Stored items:
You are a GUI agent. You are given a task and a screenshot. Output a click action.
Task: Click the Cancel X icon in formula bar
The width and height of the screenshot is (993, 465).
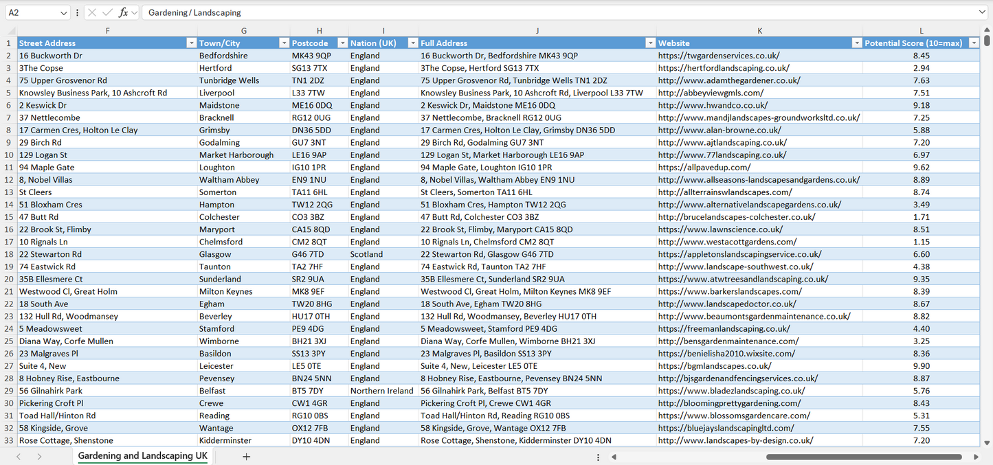[93, 12]
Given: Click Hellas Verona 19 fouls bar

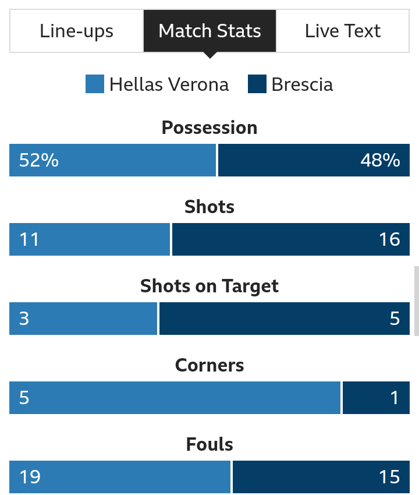Looking at the screenshot, I should (120, 477).
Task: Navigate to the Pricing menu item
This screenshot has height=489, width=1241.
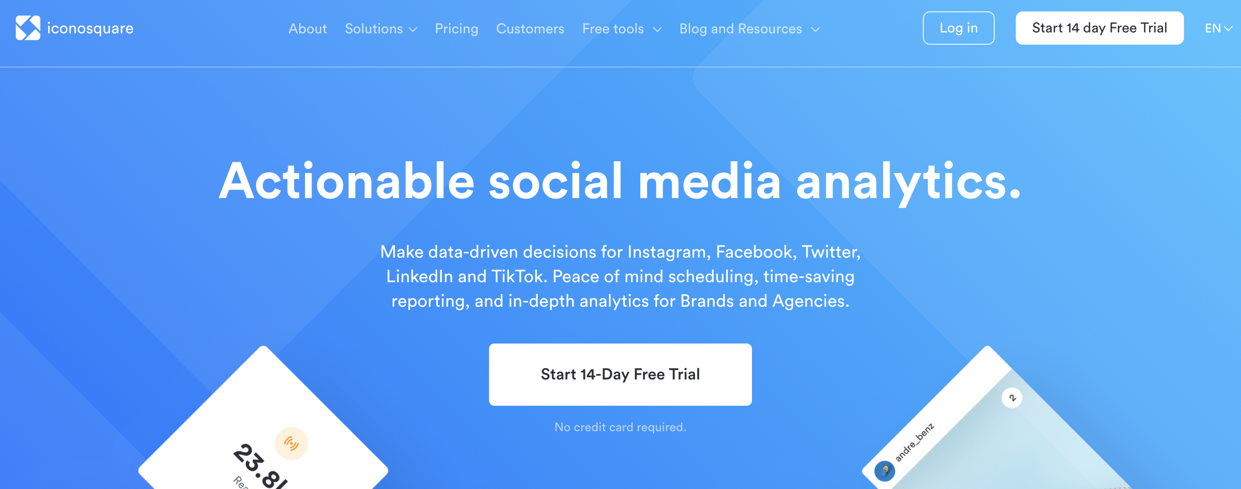Action: [x=457, y=28]
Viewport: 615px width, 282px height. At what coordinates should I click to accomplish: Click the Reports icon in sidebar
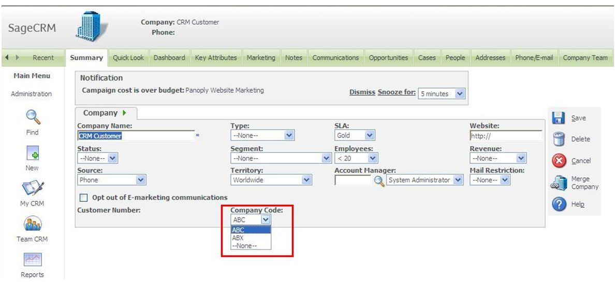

[EXERCISE REQUIREMENTS]
Without the pictures, copy out each entry exactly as it stands.

[EXPECTED OUTPUT]
You are a GUI agent. You are given a task and a screenshot. Output a click action.
Task: Click the Cancel X icon in formula bar
The width and height of the screenshot is (993, 465).
[93, 12]
Given: Click Hellas Verona 19 fouls bar

Looking at the screenshot, I should (120, 477).
Task: Navigate to the Pricing menu item
This screenshot has height=489, width=1241.
Action: [x=457, y=28]
Viewport: 615px width, 282px height. At what coordinates should I click to accomplish: Click the Reports icon in sidebar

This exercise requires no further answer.